TASK BRIEF ▸
For the entries below, how many lines contain the word "agent"? Reply with the number and nothing else.
[Start of Attachment]
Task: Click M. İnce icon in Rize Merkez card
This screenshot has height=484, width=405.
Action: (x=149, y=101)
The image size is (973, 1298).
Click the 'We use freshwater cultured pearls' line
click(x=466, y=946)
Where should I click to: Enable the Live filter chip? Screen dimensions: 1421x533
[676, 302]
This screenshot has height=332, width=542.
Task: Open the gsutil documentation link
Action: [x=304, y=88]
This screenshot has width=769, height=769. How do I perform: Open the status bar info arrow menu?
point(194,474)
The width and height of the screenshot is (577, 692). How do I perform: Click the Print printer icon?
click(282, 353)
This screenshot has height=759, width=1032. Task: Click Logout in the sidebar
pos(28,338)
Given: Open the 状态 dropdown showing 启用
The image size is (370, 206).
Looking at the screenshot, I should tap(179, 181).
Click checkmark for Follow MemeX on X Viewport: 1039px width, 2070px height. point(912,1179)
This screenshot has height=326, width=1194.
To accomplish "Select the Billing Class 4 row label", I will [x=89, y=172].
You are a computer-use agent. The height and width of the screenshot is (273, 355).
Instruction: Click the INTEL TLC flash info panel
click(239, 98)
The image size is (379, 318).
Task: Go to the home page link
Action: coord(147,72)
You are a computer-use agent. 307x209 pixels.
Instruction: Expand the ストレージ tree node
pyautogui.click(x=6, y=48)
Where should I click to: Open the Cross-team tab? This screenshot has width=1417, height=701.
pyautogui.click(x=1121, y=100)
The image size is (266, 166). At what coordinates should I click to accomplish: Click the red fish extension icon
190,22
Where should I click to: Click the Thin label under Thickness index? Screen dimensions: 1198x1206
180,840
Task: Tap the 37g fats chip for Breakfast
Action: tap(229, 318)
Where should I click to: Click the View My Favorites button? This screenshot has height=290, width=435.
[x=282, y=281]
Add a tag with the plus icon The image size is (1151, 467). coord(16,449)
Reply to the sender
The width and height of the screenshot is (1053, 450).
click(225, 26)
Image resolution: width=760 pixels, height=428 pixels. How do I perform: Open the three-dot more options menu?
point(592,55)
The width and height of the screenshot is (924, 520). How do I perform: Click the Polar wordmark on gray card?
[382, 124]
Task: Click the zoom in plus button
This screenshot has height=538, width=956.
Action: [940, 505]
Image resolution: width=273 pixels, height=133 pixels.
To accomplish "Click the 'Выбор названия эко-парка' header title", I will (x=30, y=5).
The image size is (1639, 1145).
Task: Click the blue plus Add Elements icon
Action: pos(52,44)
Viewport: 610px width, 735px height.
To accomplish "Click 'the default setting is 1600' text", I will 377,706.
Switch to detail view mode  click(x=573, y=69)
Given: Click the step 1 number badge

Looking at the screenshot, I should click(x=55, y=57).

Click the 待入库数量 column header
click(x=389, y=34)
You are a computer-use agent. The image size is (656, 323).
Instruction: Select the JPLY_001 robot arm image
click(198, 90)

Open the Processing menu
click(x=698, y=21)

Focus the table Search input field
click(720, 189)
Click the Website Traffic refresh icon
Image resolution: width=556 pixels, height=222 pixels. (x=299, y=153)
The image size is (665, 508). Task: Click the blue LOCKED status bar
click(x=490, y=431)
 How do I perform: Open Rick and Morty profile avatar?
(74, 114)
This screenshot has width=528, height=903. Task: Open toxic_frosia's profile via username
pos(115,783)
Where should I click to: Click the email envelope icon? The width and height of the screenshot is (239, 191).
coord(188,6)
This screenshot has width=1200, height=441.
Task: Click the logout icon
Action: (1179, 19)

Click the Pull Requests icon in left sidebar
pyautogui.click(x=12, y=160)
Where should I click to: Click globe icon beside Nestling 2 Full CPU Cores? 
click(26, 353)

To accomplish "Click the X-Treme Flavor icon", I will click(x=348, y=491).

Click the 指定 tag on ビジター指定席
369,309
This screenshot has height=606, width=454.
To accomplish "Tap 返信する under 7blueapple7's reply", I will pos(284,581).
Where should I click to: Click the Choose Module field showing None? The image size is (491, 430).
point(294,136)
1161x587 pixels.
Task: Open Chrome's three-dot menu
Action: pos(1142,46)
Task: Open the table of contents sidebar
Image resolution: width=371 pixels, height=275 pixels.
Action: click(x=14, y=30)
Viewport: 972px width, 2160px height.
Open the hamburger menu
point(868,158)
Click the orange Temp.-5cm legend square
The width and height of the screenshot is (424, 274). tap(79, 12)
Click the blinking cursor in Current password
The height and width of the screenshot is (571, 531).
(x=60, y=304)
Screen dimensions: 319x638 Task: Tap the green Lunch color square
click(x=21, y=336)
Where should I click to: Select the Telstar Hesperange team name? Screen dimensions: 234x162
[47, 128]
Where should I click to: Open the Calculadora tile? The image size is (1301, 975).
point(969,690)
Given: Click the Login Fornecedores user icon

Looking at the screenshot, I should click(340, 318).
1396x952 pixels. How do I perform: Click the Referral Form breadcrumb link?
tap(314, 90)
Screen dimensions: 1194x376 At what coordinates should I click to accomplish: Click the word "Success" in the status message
[End of Attachment]
YOUR SOLUTION ▸
3